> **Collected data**
##########
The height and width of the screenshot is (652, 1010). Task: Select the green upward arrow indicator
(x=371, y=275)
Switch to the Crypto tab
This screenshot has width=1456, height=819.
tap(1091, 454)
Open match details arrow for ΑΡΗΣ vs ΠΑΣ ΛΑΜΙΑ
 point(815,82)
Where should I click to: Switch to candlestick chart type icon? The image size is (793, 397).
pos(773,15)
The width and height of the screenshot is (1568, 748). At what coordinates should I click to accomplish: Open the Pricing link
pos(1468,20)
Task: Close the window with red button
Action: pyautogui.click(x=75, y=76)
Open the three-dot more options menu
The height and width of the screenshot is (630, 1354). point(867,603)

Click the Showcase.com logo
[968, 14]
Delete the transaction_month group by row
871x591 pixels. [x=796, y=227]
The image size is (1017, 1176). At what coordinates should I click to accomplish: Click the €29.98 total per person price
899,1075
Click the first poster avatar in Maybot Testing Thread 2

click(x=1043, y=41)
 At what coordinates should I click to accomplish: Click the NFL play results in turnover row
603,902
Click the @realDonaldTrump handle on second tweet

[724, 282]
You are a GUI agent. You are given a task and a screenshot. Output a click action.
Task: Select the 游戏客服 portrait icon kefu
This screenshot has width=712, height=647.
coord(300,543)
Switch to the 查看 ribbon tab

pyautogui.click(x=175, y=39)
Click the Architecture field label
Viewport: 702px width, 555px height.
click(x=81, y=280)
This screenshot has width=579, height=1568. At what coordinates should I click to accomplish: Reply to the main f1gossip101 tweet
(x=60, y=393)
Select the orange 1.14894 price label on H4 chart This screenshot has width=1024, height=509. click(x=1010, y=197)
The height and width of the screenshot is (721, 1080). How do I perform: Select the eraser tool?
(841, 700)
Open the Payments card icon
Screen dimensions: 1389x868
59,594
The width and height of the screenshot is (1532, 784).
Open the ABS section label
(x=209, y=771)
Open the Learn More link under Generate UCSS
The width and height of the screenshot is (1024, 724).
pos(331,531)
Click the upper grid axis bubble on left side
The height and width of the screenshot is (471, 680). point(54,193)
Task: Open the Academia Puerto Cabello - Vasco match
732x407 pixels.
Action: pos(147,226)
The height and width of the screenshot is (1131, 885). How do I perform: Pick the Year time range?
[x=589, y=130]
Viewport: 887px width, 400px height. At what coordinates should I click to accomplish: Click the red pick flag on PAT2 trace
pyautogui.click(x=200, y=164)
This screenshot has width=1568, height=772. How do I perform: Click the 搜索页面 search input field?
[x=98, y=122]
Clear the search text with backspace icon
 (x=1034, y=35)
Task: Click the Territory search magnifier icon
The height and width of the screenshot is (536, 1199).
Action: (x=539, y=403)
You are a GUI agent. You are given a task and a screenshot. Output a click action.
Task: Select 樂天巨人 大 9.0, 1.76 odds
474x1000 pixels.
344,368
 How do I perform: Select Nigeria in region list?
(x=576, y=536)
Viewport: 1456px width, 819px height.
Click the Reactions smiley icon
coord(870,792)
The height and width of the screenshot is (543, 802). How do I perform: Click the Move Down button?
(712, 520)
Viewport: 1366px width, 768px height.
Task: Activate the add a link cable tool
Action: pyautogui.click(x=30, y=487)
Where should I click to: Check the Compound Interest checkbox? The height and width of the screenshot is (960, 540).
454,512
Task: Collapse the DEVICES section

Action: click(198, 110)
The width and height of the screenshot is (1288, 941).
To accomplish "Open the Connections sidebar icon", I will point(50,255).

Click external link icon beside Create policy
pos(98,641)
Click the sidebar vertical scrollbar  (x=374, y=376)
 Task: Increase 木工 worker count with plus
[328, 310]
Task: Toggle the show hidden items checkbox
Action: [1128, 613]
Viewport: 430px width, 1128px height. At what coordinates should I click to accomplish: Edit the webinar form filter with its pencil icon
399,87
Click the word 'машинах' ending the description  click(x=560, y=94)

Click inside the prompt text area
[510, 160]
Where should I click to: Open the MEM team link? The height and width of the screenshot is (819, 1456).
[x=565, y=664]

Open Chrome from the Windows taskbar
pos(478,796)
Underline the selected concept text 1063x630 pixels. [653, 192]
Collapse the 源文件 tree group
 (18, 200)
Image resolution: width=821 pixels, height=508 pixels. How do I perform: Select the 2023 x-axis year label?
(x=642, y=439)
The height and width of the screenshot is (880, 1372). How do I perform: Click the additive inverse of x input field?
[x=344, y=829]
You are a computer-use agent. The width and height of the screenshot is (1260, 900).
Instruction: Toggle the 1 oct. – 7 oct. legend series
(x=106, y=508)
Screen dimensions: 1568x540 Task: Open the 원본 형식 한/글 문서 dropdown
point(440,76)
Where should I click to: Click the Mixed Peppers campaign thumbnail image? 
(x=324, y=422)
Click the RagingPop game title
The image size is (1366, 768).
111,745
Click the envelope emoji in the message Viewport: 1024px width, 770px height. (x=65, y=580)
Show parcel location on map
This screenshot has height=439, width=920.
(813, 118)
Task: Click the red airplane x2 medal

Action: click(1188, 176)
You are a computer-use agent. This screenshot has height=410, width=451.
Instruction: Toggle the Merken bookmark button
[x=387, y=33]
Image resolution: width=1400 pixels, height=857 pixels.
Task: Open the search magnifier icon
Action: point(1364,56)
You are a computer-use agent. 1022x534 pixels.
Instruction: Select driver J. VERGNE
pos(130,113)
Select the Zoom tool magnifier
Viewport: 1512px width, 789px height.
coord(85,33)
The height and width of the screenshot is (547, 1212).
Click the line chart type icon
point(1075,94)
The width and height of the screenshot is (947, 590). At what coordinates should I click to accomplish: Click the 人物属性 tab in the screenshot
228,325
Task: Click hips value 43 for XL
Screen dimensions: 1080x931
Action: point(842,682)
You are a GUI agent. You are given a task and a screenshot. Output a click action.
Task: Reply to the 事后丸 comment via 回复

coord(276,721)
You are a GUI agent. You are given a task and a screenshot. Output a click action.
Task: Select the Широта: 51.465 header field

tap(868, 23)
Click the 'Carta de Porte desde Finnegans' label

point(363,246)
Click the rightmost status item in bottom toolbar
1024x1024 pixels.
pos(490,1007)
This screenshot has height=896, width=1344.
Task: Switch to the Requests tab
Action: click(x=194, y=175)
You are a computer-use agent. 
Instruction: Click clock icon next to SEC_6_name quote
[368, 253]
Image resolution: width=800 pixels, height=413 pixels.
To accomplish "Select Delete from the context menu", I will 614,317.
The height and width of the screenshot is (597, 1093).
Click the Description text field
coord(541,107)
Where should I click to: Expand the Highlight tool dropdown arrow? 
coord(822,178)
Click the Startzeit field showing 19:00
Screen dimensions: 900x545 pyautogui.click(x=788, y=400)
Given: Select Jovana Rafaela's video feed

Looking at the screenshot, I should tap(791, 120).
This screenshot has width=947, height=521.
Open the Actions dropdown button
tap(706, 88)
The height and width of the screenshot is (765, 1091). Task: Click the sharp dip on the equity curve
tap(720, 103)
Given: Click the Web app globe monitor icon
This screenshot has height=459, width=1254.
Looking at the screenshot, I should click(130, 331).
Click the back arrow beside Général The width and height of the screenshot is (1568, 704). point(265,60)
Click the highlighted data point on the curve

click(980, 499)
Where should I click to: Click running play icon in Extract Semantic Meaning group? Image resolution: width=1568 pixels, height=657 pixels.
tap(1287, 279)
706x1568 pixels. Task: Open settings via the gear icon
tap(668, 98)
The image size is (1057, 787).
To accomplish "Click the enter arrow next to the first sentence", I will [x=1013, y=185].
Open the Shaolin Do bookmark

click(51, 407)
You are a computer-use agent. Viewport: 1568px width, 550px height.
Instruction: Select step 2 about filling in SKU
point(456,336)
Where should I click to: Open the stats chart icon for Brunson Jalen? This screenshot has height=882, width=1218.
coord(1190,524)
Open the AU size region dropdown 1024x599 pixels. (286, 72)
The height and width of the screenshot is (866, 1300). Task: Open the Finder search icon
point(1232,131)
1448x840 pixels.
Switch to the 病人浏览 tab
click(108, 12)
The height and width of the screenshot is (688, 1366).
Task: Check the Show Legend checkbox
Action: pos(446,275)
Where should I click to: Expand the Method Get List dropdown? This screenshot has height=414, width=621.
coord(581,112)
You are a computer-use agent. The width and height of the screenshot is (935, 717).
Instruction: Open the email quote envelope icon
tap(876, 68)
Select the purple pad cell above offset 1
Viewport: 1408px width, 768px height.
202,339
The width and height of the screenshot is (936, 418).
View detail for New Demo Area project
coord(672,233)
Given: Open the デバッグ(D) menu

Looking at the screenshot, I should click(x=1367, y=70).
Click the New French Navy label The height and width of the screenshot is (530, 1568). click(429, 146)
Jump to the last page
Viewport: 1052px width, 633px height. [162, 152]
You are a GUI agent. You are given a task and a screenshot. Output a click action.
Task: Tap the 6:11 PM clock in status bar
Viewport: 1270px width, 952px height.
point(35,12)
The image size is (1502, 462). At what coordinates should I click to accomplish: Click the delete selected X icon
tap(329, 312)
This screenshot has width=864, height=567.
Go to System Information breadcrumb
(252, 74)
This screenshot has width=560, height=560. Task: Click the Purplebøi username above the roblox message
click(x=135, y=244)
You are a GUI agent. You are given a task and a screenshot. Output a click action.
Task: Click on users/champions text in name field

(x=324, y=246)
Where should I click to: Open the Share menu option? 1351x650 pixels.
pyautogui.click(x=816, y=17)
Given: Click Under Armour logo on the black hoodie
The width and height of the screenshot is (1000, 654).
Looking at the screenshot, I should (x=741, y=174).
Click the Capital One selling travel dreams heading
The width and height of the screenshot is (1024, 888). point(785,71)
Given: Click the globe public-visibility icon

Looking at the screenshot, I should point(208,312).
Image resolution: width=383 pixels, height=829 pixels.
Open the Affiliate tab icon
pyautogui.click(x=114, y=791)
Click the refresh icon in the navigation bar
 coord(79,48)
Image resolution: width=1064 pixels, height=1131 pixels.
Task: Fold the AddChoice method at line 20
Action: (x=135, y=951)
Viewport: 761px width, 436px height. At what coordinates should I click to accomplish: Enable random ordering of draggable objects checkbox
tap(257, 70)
##########
Say how many lines of the data include the string "will". Nothing other than the number should be given.

> **RESULT OF THE TASK**
3